La Fiat se ne va

Pubblicato il 4 Ottobre 2011 alle 11:44

"Confindustria, lo strappo della Fiat", titola Il Sole 24 Ore. L'amministratore della maggiore azienda automobilistica italiana Sergio Marchionne ha annunciato l'uscita del gruppo dalla confederazione degli industriali. Dopo mesi di attrito, la rottura è stata provocata dalla decisione di Confindustria di rinunciare alla norma sui licenziamenti introdotta dall'ultima finanziaria, in seguito allo sciopero generale proclamato il 6 settembre scorso dalla Cgil.

Il quotidiano di Confindustria condanna duramente la mossa "politica" di Marchionne e difende la scelta dell'accordo con i sindacati, "forze sociali più forti del più forte partito." La linea dura della Fiat sulla flessibilità in uscita potrebbe mettere a repentaglio la coesione sociale, "un valore per la competitività stessa dell'Italia. Se [nel nostro paese] non ci sono indignados fuori controllo come altrove, forse non è un caso".

Sull'altro fronte La Stampa, controllata dal gruppo Fiat, difende Marchionne e avverte che piegarsi ai sindacati significa "scegliere la strada del 'piccolismo', dell’irrilevanza internazionale, del Paese-museo". L'Italia deve decidere "se vuole cercar di giocare una partita economica di primo piano. Se lo vuol fare non potrà difendere i diritti attuali di tutti se non riducendo di fatto i diritti di chi è senza lavoro e delle nuove generazioni, come purtroppo sta succedendo".
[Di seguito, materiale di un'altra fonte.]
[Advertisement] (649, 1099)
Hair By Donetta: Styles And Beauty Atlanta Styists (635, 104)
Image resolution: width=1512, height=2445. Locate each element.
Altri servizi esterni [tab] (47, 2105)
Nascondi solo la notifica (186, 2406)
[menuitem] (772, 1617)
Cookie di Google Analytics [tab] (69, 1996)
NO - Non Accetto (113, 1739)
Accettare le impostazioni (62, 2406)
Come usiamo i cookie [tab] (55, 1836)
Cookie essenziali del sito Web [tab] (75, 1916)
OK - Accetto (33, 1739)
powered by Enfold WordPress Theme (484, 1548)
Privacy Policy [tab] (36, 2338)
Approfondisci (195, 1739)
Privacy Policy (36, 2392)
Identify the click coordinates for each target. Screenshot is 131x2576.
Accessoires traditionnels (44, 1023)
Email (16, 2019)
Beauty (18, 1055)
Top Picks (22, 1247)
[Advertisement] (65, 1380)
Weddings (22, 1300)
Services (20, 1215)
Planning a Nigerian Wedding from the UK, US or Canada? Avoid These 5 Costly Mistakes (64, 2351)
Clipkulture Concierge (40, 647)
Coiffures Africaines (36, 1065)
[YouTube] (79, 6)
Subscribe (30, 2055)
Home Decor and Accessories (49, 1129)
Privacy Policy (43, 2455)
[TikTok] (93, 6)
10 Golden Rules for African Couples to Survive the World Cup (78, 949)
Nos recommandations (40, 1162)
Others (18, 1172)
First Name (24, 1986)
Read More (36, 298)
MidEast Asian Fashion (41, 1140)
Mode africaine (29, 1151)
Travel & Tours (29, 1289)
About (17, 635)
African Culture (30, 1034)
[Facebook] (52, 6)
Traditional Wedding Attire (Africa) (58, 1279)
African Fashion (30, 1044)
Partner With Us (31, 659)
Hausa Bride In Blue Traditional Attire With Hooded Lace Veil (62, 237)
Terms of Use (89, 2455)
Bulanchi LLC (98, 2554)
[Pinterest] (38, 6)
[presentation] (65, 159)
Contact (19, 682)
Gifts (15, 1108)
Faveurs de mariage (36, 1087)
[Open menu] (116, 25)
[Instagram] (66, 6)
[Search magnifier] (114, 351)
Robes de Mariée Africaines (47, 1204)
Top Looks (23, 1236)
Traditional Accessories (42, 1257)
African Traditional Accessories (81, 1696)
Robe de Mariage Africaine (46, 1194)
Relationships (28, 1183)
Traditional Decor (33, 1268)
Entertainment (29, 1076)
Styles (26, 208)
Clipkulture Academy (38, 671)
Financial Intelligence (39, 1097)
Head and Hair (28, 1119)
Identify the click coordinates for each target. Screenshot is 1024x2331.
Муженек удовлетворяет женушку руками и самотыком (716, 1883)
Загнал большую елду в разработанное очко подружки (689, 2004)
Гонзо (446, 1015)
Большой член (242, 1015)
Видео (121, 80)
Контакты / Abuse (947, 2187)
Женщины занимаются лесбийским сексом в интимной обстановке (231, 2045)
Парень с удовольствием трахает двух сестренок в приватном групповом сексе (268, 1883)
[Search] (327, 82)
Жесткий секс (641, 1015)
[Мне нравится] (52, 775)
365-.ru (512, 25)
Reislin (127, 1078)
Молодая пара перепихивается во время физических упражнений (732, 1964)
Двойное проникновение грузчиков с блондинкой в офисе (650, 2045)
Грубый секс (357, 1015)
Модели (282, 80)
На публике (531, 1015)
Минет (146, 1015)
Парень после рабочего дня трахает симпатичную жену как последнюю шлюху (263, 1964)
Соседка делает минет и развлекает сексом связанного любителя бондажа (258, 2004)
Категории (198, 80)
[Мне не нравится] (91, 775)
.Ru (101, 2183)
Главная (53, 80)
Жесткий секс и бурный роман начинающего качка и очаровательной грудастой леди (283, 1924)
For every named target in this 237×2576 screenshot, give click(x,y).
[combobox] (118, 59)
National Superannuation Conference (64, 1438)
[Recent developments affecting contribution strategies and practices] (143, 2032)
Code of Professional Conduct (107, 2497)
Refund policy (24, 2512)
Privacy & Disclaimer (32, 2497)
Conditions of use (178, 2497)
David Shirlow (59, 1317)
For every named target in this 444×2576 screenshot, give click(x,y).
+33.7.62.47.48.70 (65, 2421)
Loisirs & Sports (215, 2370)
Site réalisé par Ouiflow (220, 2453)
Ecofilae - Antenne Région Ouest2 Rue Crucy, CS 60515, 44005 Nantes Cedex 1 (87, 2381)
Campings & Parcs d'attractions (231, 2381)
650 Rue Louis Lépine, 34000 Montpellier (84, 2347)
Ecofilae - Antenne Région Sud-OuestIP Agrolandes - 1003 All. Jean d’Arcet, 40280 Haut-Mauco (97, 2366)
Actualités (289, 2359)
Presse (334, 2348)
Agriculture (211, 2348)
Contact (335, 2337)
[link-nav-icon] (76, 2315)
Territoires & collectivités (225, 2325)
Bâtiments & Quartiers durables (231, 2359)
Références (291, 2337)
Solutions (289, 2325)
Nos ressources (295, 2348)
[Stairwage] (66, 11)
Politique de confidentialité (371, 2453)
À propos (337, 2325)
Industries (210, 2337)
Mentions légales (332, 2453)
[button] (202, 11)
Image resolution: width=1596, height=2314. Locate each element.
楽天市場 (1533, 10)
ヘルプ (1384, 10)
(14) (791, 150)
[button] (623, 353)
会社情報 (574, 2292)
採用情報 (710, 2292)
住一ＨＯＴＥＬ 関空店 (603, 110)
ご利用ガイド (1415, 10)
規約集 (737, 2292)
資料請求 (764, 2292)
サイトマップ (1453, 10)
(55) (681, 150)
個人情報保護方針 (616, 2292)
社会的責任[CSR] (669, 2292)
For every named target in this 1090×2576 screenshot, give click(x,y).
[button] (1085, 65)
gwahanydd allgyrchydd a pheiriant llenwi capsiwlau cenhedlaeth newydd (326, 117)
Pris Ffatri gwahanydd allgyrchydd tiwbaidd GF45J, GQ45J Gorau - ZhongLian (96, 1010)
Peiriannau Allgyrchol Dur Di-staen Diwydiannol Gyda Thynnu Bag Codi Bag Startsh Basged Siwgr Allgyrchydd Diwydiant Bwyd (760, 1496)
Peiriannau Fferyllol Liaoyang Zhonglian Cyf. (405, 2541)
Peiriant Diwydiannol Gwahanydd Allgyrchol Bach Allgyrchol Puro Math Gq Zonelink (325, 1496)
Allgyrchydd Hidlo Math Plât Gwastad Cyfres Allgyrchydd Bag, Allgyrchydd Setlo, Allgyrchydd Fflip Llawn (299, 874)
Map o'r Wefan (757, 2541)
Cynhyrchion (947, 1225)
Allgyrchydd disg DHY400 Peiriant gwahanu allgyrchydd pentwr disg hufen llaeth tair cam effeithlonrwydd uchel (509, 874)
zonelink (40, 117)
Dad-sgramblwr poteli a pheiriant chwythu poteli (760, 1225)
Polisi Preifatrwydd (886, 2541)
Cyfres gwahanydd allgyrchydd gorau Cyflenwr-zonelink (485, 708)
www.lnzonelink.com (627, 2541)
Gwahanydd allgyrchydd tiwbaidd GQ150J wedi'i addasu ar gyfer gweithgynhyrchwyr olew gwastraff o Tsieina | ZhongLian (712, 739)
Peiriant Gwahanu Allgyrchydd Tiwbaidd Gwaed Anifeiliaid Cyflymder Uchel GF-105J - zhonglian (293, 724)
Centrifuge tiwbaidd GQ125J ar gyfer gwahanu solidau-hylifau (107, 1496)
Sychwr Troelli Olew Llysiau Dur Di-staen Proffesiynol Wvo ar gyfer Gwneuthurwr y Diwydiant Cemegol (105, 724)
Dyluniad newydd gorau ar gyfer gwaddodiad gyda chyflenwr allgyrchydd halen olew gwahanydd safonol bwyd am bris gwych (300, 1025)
In ogni caso si tratta di un "momento storico", scrive La Repubblica. "Per un secolo Fiat e Confindustria sono state una cosa sola. La prima sceglieva i presidenti della seconda. Un unico, vero Potere Forte, che condizionava i governi e ne orientava le politiche. [...] Mentre esce da Confindustria, la Fiat sembra fare un passo in più verso un'altra uscita, molto più significativa: l'uscita dall'Italia" più volte minacciata da Marchionne dopo l'acquisto della quota di maggioranza della statunitense Chrysler. La Fiat "ha scelto di scommettere tutte le sue carte solo sulla ruota americana di Detroit, e ha scelto di giocare la partita della concorrenza domestica solo sul piano dei tagli alla produzione e al costo del lavoro. [...] Dopo il divorzio da Confindustria, arriverà anche il divorzio dall'Italia".